Winter 2008
Catholicism: On “Certain Ideas”
Georges Chantraine“The Church concentrates spirits and broadens them. In this she is catholic. She is ‘the concrete place of hope.’”
In his book, Catholicism, Henri de Lubac states that his goal is to highlight “certain ideas . . . so simple that they do not always attract attention, but at the same time so fundamental that there is some risk of our not finding time to ponder them” (18).1 We will try, then, to “pay attention” to these ideas and to see how de Lubac “ponders” them. He ponders and presents these ideas, he adds, “as impersonally as possible, drawing especially on the treasures, so little utilized, in the patristic writings,” since these are “our Fathers in the Faith” (C, 19). The “impersonal” presentation thus takes as its rule the manner in which the faith was engendered by the Fathers, in “the unity of this Tradition” (C, 20). Correspondingly, it proceeds according to “the logic of our faith,” to “the heart of its mystery . . . the essence of its dogma” (C, 15). Among the ideas to be found in Catholicism, we will select those which seem simplest and most fundamental, the most interconnected, and which shed the most light on what is catholic.
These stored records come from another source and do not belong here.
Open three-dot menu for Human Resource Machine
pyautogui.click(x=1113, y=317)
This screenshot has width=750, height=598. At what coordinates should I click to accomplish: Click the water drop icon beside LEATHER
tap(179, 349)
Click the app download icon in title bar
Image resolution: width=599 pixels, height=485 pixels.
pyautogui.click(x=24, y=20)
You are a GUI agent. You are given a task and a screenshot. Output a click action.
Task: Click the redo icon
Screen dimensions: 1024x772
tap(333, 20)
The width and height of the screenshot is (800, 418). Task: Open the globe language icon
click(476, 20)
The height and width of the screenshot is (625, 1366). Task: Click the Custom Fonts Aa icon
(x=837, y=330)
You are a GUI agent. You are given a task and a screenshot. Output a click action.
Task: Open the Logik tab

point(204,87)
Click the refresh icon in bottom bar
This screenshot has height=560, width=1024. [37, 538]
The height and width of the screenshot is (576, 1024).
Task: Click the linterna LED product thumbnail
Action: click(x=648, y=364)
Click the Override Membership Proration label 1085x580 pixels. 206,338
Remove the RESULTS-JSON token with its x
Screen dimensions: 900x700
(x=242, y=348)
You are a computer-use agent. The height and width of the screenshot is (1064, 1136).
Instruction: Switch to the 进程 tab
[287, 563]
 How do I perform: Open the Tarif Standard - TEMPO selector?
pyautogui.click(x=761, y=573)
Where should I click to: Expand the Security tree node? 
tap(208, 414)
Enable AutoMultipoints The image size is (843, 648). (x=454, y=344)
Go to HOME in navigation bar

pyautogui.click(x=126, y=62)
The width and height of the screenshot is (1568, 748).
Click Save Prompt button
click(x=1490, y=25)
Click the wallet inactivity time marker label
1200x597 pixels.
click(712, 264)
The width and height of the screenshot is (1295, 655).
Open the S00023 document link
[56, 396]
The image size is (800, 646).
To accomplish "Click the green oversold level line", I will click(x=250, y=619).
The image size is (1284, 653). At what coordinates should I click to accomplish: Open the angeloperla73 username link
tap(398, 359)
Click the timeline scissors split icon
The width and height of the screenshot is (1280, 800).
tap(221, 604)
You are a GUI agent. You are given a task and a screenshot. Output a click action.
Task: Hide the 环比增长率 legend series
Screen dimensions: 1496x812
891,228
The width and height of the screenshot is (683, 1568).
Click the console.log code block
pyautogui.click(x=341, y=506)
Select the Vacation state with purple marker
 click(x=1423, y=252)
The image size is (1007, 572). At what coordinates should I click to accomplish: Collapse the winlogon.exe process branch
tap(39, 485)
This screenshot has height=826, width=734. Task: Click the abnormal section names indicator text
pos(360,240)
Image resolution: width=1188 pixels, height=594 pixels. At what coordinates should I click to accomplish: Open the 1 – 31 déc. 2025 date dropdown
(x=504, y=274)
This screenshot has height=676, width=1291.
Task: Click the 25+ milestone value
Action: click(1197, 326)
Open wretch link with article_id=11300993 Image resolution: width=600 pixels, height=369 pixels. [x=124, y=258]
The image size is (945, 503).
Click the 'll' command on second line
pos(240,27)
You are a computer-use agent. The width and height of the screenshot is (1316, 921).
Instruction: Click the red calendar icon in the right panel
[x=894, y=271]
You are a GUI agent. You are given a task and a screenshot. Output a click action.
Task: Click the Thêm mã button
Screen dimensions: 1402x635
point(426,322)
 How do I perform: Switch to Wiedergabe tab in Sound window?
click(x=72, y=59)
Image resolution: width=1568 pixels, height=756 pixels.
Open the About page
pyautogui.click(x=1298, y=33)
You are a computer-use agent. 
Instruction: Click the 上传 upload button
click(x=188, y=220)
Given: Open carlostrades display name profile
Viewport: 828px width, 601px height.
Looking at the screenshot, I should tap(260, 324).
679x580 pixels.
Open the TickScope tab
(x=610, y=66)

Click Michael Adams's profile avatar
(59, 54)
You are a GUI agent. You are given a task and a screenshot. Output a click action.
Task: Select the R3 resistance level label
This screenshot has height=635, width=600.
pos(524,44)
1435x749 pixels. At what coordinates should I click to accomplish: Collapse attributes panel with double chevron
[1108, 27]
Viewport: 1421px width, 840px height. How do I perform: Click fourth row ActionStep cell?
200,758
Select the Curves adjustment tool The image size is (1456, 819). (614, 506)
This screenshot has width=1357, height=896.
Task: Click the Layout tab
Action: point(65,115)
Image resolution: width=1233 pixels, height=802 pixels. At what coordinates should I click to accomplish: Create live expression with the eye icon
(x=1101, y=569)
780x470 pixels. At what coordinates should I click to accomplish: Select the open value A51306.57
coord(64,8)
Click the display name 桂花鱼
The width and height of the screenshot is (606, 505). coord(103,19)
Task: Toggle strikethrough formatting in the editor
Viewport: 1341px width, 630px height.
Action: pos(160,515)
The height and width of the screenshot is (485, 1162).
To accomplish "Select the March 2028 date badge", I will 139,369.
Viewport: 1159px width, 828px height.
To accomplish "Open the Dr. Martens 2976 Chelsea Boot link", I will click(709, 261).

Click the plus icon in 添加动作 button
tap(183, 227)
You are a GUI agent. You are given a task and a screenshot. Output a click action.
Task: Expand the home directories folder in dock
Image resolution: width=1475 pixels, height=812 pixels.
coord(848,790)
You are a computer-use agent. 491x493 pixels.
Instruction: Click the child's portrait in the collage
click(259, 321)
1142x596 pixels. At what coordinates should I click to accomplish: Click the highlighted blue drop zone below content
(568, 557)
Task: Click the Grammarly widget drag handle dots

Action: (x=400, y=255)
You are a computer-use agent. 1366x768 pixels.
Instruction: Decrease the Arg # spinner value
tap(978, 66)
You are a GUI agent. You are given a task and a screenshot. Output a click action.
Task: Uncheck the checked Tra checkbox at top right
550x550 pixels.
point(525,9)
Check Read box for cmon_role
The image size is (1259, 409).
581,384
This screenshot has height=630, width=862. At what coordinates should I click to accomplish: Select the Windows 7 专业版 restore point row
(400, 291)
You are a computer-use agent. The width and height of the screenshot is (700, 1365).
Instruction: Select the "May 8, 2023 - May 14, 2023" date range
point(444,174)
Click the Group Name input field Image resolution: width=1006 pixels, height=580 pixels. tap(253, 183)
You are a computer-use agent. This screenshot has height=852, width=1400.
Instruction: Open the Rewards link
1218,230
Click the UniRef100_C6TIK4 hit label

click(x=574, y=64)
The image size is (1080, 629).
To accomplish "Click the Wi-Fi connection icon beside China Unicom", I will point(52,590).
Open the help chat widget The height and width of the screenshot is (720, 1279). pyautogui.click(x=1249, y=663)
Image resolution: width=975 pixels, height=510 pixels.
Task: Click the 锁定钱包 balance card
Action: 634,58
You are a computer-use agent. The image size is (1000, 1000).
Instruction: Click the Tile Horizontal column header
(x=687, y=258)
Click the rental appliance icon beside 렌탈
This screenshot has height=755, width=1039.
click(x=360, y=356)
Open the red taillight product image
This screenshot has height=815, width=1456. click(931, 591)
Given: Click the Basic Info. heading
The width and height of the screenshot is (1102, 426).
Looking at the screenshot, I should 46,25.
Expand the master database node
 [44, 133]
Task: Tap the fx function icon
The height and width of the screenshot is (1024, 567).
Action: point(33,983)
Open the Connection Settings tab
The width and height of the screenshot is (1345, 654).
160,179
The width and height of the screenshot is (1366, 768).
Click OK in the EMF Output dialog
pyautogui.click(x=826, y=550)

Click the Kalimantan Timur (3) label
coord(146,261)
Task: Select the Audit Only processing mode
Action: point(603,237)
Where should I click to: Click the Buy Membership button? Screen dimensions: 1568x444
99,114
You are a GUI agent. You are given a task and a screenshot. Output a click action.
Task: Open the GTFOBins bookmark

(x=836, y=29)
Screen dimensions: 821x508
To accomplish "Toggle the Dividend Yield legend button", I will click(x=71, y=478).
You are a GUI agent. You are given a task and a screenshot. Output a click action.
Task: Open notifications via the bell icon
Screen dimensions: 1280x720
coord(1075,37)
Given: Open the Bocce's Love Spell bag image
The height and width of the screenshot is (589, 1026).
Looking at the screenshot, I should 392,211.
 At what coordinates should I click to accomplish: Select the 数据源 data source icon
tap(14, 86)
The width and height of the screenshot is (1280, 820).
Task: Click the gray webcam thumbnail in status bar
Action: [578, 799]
1R. Arnou notes that they cannot all be reduced to “the social aspects of dogma,” the book’s French subtitle (in Gregorianum 20 [1939], 302). All references to Catholicism: Christ and the Common Destiny of Man, trans. Lancelot Sheppard and Sister Elizabeth Englund, OCD (San Francisco: Ignatius Press, 1988), are cited hereafter in the body of the text: (C, page number).